→ Set task: Put the lines below, from the line with "Identify the location of maximize." up to and including the line with "I want to click on debugger, so", into a JSON list of strings, with one string per line and no blank lines.

→ Dataset extract:
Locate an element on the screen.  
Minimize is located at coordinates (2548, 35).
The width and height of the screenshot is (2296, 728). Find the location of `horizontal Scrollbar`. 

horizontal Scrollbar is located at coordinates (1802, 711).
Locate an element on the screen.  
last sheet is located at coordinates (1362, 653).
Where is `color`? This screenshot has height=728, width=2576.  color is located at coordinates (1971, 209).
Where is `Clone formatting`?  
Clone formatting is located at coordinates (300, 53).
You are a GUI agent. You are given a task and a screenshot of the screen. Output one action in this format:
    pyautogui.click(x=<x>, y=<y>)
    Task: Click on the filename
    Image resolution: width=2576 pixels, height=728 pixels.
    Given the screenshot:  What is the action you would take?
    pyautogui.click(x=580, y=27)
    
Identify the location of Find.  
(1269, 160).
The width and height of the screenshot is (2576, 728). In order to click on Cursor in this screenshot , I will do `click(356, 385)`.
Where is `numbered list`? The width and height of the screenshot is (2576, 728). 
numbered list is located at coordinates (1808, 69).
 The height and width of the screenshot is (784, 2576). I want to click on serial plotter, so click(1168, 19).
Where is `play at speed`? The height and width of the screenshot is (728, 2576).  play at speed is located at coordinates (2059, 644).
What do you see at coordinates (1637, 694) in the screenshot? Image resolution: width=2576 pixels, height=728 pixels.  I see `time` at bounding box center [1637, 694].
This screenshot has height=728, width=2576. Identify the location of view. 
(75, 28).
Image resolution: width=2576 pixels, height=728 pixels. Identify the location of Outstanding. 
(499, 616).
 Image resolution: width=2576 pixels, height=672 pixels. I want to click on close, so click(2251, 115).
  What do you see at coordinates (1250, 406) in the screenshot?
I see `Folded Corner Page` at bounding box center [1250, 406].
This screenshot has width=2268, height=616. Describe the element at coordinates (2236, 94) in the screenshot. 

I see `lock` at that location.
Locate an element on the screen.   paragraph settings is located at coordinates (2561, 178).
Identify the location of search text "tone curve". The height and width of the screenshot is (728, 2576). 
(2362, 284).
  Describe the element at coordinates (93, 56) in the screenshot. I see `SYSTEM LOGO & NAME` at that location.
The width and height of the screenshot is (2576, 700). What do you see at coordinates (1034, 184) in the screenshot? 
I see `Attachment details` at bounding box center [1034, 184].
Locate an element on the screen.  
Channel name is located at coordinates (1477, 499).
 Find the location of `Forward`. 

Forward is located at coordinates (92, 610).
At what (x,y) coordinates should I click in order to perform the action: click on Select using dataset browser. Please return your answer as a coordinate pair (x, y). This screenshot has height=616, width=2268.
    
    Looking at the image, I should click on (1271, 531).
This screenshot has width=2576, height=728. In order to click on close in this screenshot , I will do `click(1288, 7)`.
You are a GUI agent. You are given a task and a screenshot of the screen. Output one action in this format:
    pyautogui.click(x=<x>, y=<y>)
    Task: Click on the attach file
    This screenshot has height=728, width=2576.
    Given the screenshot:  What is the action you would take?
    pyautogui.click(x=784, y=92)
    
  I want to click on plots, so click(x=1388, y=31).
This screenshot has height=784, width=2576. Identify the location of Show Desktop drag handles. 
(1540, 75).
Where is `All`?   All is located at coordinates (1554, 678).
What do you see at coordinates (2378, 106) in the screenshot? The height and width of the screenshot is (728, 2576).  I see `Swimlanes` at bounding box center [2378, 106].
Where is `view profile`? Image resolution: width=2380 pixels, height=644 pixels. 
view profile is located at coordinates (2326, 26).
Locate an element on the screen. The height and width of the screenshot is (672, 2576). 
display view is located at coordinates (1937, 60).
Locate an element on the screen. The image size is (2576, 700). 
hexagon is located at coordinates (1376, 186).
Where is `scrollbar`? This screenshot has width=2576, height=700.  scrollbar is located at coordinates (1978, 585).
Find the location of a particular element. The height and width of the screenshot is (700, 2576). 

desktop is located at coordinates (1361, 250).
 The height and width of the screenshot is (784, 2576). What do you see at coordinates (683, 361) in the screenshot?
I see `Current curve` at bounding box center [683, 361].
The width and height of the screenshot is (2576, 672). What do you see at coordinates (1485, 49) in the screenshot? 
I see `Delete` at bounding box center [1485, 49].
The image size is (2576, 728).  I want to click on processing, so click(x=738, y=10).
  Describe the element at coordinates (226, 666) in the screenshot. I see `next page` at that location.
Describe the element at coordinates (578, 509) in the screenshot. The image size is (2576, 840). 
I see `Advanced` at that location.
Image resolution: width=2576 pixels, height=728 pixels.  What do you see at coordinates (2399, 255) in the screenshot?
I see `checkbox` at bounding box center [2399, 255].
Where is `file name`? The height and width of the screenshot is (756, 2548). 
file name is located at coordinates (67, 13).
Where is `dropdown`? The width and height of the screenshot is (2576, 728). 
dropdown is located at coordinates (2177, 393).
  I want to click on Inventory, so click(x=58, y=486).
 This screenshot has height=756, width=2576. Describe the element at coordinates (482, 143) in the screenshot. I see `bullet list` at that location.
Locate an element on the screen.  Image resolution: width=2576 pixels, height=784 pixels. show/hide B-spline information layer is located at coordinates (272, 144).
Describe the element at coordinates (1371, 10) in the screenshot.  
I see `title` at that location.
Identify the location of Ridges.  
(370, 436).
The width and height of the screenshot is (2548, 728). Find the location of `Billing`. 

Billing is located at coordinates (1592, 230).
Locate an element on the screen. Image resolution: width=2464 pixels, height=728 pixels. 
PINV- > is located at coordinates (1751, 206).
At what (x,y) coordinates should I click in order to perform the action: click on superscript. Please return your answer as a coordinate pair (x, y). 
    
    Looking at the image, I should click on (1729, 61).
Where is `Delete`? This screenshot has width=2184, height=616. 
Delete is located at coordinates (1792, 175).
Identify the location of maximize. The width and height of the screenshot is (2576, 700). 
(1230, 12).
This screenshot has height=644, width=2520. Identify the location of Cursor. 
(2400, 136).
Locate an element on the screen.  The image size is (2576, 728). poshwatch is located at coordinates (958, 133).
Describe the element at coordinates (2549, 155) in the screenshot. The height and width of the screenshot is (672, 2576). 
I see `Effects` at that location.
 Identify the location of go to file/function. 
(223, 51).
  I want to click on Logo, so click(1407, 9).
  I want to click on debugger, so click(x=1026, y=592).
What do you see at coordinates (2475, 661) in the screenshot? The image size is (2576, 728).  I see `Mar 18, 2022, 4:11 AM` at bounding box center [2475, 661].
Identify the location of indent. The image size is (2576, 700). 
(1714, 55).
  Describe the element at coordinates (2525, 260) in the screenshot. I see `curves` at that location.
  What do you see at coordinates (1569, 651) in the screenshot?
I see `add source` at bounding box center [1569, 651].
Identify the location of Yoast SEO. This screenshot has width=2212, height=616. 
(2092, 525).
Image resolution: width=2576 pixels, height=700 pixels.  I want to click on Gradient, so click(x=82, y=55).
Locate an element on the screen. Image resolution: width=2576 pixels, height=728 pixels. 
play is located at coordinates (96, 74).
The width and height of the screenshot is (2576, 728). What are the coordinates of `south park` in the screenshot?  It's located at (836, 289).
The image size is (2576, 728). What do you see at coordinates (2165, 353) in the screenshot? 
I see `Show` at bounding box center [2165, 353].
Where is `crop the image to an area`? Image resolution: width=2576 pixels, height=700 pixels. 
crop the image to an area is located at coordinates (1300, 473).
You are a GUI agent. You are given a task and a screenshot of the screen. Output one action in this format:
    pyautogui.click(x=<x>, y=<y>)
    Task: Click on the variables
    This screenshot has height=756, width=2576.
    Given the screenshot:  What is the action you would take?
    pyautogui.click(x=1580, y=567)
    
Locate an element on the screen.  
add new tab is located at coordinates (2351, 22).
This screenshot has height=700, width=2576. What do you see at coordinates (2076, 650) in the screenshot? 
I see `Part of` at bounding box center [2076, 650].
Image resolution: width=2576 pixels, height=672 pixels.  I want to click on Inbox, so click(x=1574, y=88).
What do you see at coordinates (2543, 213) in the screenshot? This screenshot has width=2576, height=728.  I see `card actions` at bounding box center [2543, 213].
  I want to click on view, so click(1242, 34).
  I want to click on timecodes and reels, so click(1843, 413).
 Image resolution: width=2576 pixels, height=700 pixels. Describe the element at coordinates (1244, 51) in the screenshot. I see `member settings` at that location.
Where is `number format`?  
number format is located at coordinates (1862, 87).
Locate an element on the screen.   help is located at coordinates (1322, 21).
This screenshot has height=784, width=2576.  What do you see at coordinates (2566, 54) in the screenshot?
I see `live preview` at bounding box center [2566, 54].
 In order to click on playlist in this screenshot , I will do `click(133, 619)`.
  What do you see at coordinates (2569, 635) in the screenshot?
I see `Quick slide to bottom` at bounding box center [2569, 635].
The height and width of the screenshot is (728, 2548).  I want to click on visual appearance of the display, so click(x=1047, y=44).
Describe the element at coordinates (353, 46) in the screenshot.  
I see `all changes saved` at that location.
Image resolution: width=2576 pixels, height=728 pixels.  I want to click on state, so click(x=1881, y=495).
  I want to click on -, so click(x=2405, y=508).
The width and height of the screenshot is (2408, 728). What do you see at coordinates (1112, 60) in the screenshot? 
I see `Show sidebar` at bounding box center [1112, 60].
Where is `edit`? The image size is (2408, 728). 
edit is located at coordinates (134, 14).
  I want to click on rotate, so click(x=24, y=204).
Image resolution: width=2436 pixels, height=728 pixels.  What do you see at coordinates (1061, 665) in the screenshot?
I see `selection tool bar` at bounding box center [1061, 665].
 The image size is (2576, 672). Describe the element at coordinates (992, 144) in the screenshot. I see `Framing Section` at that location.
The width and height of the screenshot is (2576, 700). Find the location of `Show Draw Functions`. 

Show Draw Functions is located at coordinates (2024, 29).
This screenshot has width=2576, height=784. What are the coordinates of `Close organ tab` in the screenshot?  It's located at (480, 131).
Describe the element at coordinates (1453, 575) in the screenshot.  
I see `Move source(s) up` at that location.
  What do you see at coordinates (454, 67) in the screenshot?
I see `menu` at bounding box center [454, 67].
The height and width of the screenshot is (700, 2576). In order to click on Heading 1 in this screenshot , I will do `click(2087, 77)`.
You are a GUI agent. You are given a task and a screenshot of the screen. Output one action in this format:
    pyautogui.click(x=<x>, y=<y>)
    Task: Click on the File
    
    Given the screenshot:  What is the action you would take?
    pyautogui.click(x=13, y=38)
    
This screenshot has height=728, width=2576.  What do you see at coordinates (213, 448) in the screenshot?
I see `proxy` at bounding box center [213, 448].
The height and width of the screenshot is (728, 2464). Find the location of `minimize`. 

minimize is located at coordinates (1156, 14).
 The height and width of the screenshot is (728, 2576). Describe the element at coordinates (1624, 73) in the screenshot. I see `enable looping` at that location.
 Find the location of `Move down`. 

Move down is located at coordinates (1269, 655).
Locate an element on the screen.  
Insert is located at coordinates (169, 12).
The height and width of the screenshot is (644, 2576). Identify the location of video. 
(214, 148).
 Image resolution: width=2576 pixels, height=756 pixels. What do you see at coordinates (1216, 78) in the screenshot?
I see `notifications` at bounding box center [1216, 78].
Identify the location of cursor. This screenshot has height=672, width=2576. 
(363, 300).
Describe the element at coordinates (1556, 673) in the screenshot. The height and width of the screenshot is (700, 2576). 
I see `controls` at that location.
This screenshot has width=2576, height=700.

→ Worked solution:
[
  "Identify the location of maximize. The width and height of the screenshot is (2576, 700). ",
  "(1230, 12).",
  "This screenshot has height=644, width=2520. Identify the location of Cursor. ",
  "(2400, 136).",
  "Locate an element on the screen.  The image size is (2576, 728). poshwatch is located at coordinates (958, 133).",
  "Describe the element at coordinates (2549, 155) in the screenshot. The height and width of the screenshot is (672, 2576). ",
  "I see `Effects` at that location.",
  " Identify the location of go to file/function. ",
  "(223, 51).",
  "  I want to click on Logo, so click(1407, 9).",
  "  I want to click on debugger, so click(x=1026, y=592)."
]